The CIA also decided to destroy the tapes in "the absence of any legal or internal reason to keep them," Hayden wrote. He said the tapes were destroyed only after it was determined "they were no longer of intelligence value and not relevant to any internal, legislative or judicial inquiries."

"The tapes posed a serious security risk," Hayden wrote. "Were they ever to leak, they would permit identification of your CIA colleagues who had served in the program, exposing them and their families to retaliation from al-Qaida and its sympathizers."

The CIA only taped the interrogation of the first two terror suspects the agency held, one of whom was Abu Zubaydah. Zubaydah, under harsh questioning, told CIA interrogators about alleged 9/11 accomplice Ramzi Binalshibh, Bush said in 2006.

Binalshibh was captured and interrogated and, with Zubaydah's information, led to the capture in 2003 of Khalid Sheikh Mohammed, the purported mastermind of the 9/11 attacks.

Hayden said a secondary reason for the taped interrogations was to have back-up documentation of the information gathered.

"The Agency soon determined that its documentary reporting was full and exacting, removing any need for tapes.
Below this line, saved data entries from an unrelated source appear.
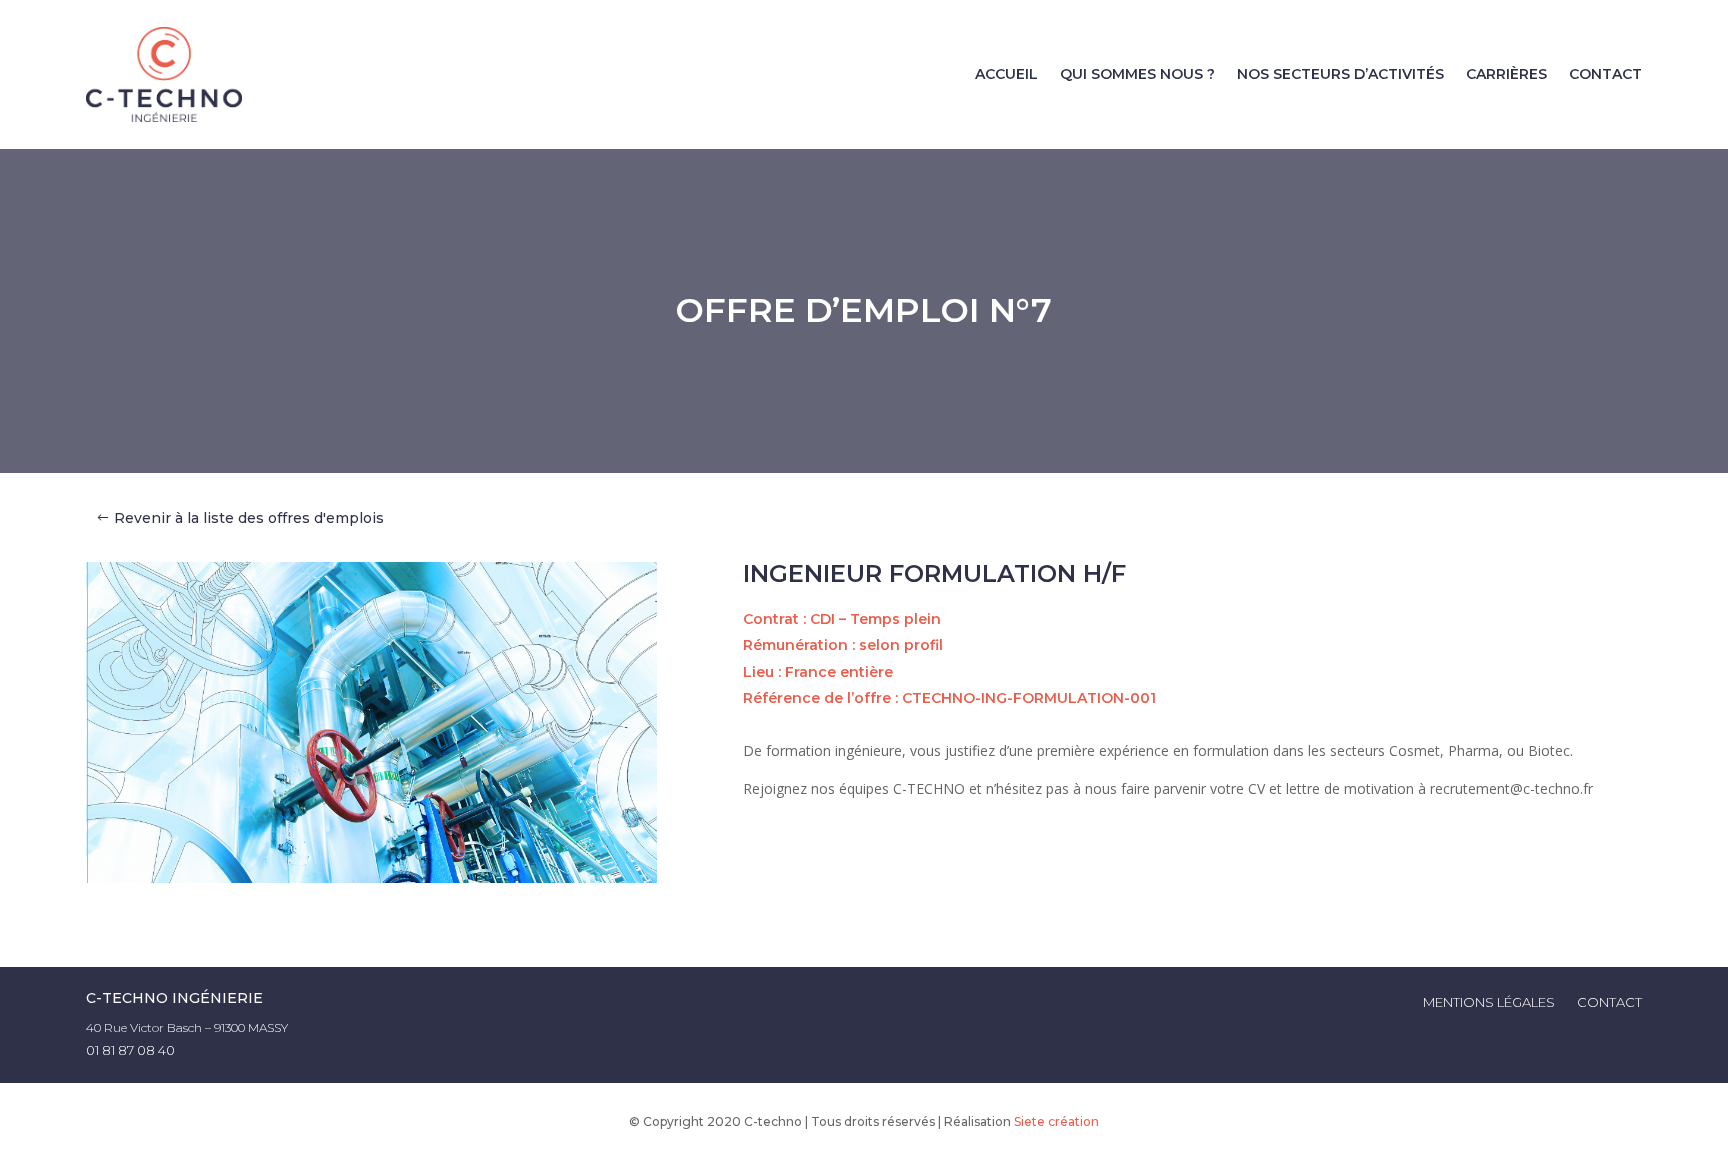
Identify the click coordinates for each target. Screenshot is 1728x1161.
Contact (1605, 74)
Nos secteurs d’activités (1340, 74)
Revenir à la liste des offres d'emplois (249, 518)
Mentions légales (1489, 1002)
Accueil (1006, 74)
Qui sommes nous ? (1137, 74)
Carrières (1506, 74)
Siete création (1056, 1121)
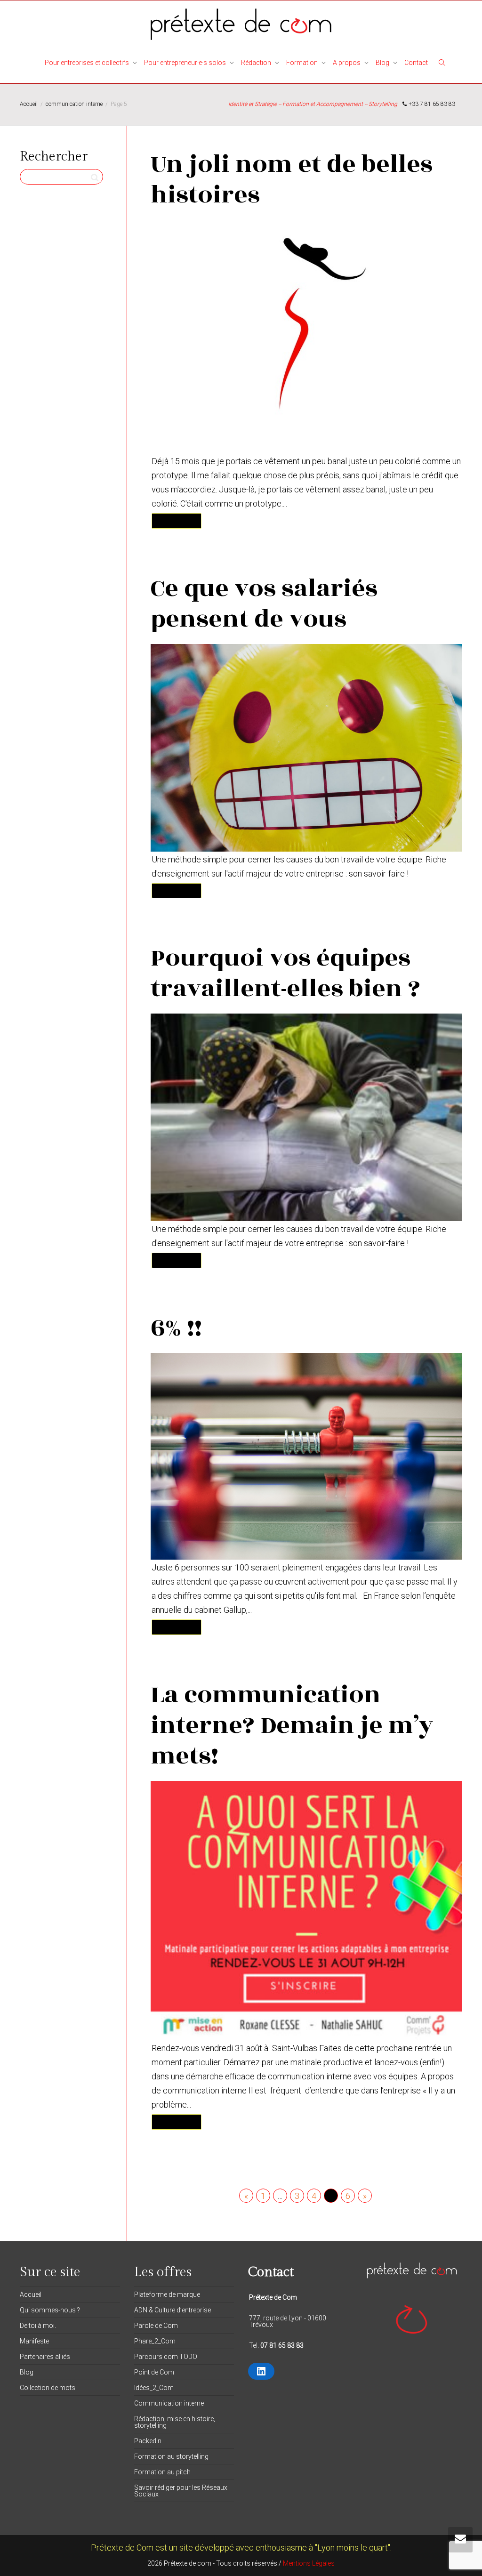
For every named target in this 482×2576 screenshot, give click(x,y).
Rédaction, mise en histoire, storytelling (174, 2422)
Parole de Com (156, 2325)
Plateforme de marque (167, 2294)
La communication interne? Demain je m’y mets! (292, 1725)
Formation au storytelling (171, 2456)
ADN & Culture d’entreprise (172, 2310)
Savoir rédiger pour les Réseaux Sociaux (180, 2491)
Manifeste (34, 2341)
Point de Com (154, 2372)
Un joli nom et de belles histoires (292, 179)
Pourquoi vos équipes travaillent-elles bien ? (285, 973)
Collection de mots (47, 2387)
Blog (383, 62)
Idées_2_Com (154, 2387)
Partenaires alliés (45, 2356)
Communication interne (169, 2403)
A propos (347, 62)
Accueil (30, 2294)
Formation (302, 62)
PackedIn (147, 2441)
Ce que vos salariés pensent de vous (264, 603)
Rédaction (257, 62)
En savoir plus (176, 520)
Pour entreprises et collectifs (87, 62)
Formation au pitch (162, 2472)
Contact (416, 62)
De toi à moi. (38, 2325)
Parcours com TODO (165, 2356)
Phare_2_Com (155, 2341)
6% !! (176, 1328)
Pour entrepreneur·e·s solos (185, 62)
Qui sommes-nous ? (50, 2310)
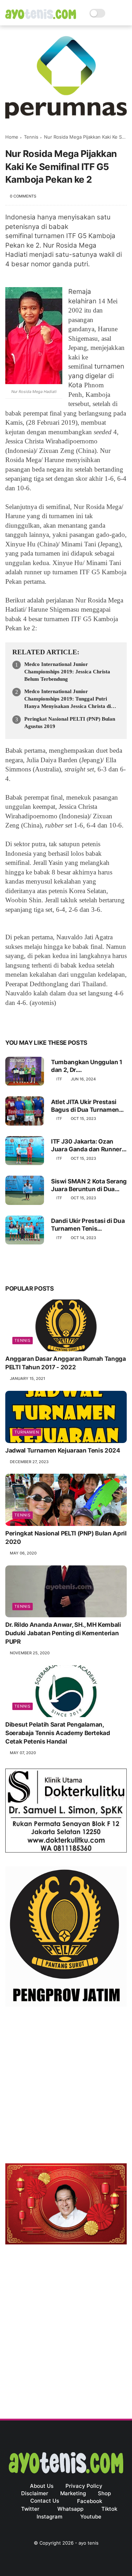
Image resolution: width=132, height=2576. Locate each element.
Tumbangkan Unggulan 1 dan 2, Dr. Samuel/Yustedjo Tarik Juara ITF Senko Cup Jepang (86, 1066)
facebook (89, 2501)
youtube (90, 2516)
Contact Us (44, 2500)
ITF (59, 1079)
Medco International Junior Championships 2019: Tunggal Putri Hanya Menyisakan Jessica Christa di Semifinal (67, 699)
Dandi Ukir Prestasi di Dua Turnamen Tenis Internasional (88, 1224)
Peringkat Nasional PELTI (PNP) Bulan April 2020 (66, 1537)
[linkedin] (68, 1020)
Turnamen (26, 1432)
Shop (104, 2493)
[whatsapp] (39, 1020)
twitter (30, 2508)
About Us (42, 2486)
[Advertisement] (66, 2086)
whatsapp (70, 2508)
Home (11, 137)
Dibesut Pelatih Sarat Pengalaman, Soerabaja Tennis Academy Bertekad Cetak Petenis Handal (57, 1733)
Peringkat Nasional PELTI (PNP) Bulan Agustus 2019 (69, 722)
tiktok (109, 2508)
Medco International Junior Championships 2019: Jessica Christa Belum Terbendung (67, 671)
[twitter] (25, 1020)
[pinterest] (54, 1020)
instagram (49, 2516)
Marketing (73, 2493)
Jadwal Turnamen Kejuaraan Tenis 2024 (62, 1450)
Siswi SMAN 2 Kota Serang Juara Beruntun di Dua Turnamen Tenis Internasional (89, 1185)
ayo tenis (88, 2543)
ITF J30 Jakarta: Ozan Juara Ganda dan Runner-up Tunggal (87, 1145)
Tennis (31, 137)
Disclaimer (34, 2493)
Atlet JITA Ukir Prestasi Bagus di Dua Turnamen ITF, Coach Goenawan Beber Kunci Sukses (85, 1106)
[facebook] (11, 1020)
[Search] (113, 13)
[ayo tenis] (40, 16)
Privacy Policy (83, 2486)
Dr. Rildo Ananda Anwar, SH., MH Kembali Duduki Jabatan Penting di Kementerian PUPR (63, 1633)
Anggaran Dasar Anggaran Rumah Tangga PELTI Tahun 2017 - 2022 (65, 1363)
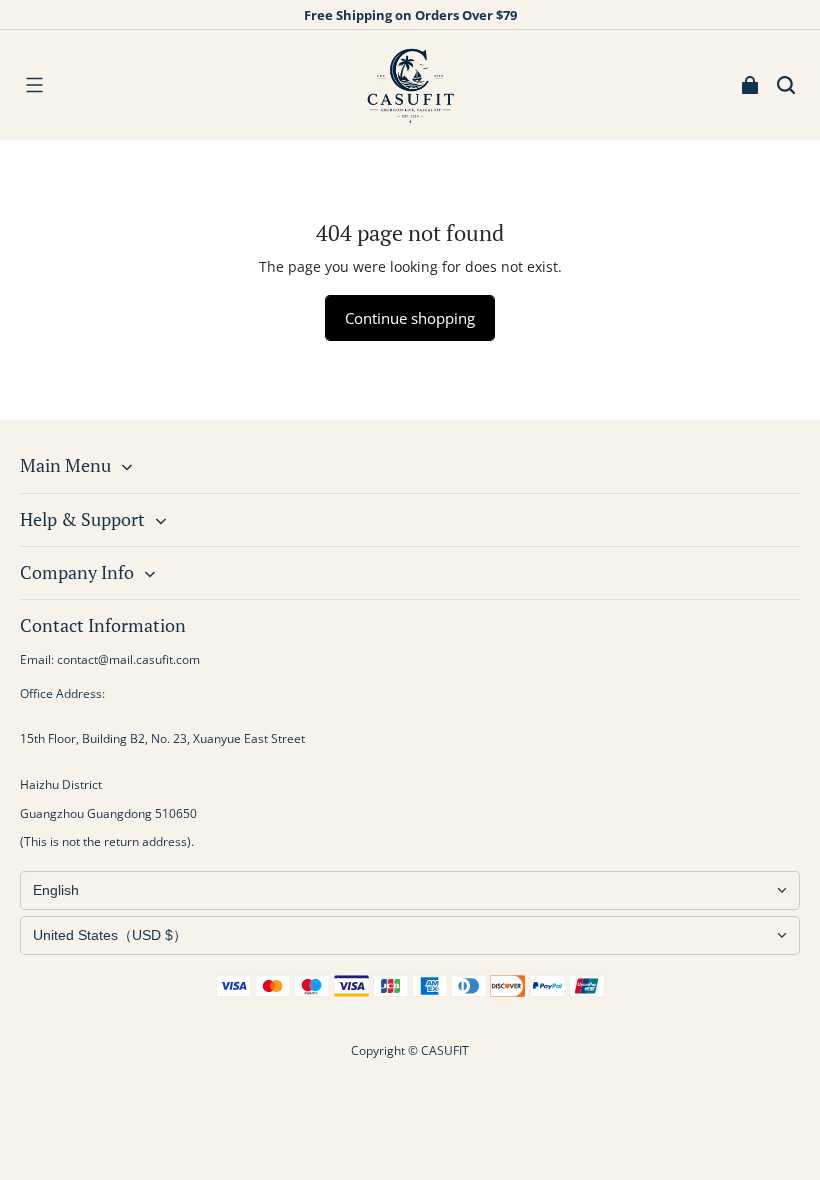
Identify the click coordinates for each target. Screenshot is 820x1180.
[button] (34, 85)
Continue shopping (410, 318)
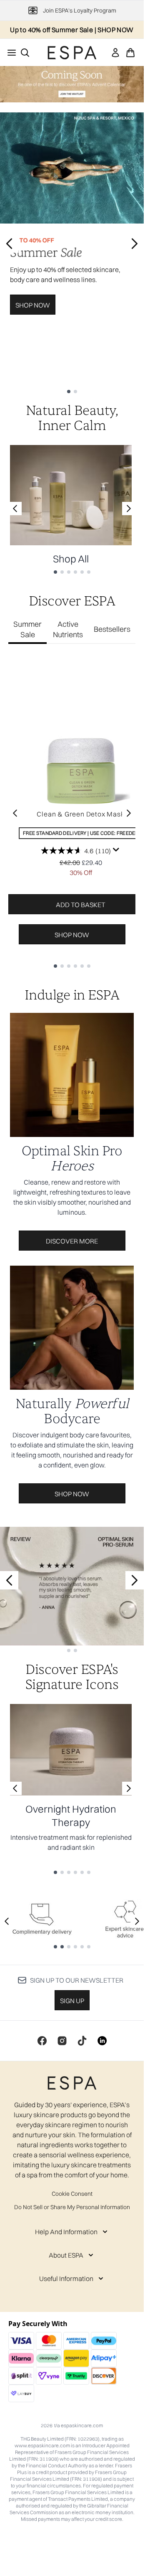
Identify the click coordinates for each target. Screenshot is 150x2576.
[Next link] (128, 508)
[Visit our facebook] (42, 2041)
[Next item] (128, 813)
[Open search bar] (25, 52)
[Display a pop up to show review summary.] (116, 850)
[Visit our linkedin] (102, 2041)
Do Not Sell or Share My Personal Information (72, 2207)
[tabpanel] (71, 813)
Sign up (72, 2000)
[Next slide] (134, 243)
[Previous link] (15, 508)
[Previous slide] (9, 243)
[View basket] (130, 52)
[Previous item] (15, 813)
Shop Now (32, 305)
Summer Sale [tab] (27, 629)
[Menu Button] (9, 52)
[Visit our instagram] (62, 2041)
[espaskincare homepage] (72, 52)
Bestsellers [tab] (112, 629)
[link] (115, 52)
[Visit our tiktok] (82, 2041)
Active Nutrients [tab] (68, 629)
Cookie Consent (72, 2193)
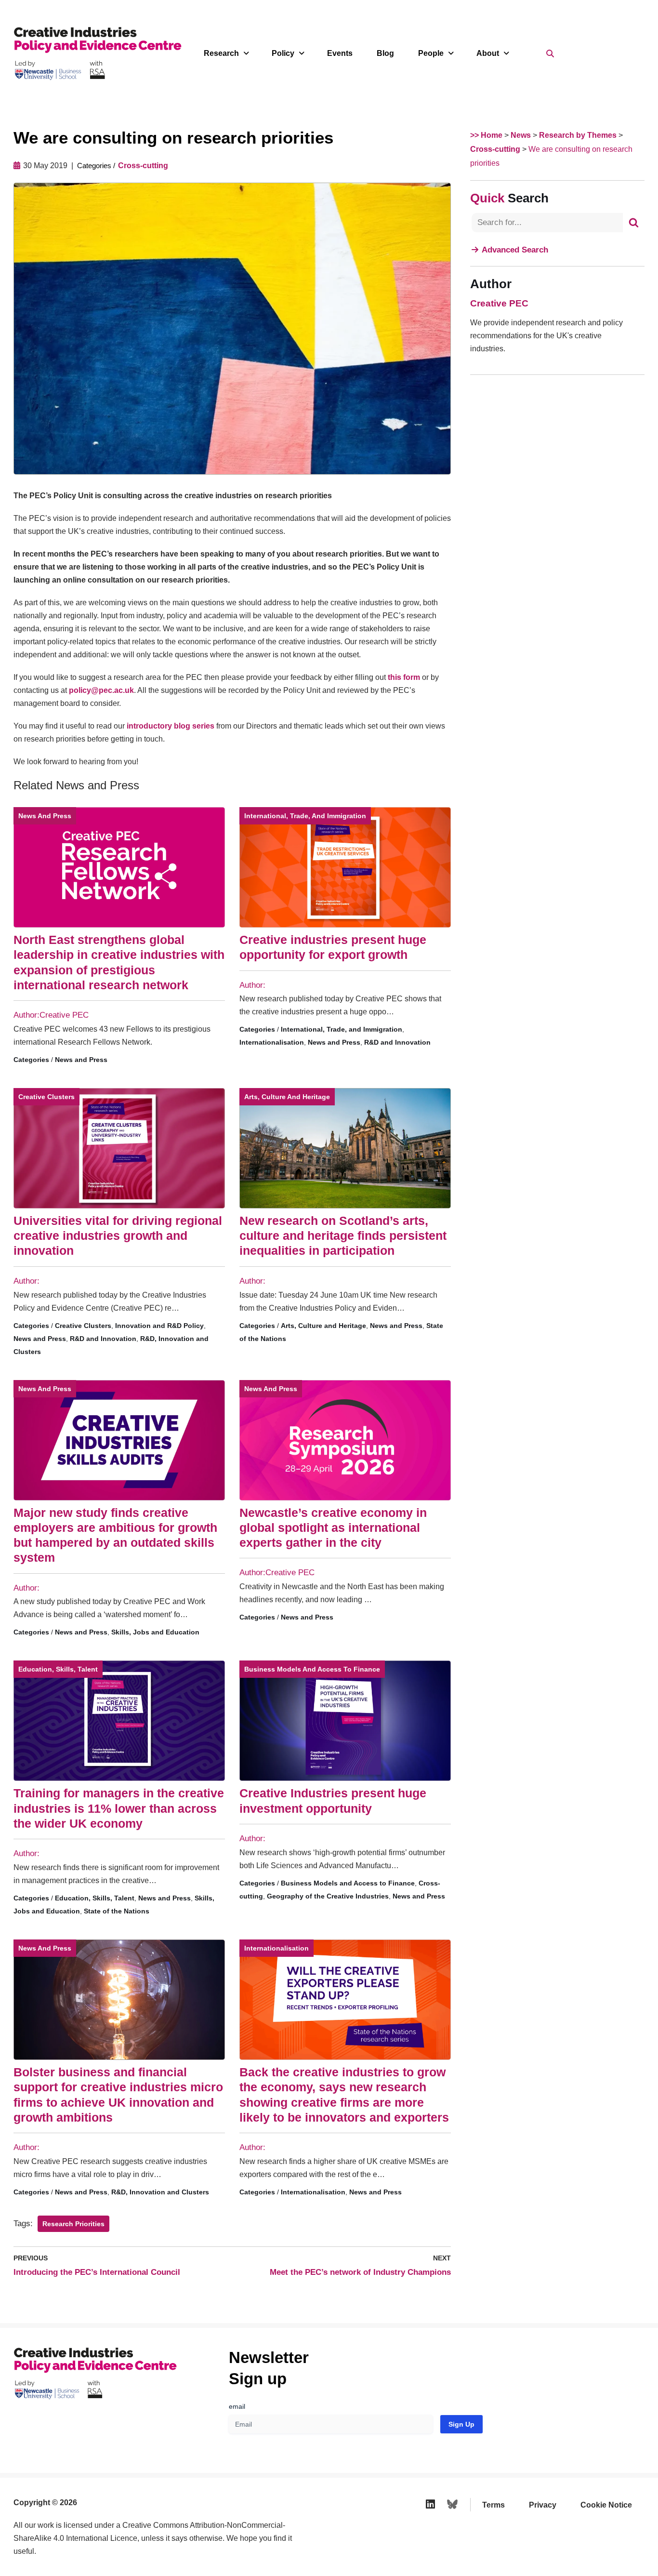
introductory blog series (170, 726)
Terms (493, 2505)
Indeed, videotaping stopped in 2002," Hayden said.

The CIA is known to have waterboarded three prisoners since the Sept. 11 terrorist attacks, but not since 2003. Hayden banned the use of the procedure in 2006, according to knowledgeable officials.

A House Intelligence Committee official said the entire committee, not just its top two members, should have been informed.

"This is a matter that should have been briefed to the full Intelligence Committee at the time. This does not appear to have been done. There may be a very logical reason for destroying records that are no longer needed; however, this requires a more complete explanation," said the official, who spoke on condition of anonymity because he was not authorized to speak publicly about the matter.

Hayden's message was an attempt to get ahead of a New York Times story about the videotapes.

"What matters here is that it was done in line with the law," Hayden said. "Over the course of its life, the Agency's interrogation program has been of great value to our country. It has helped disrupt terrorist operations and save lives. It was built on a solid foundation of legal review. It has been conducted with careful supervision. If the story of these tapes is told fairly, it will underscore those facts."

In November, the CIA admitted to an Alexandria, Va., federal court that it had failed to hand over videotaped prisoner interrogations relevant to the trial of al-Qaida conspirator Zacarias Moussaoui. Those interrogations were not part of the CIA's detention program and were not conducted or recorded by the agency, according to the Justice Department.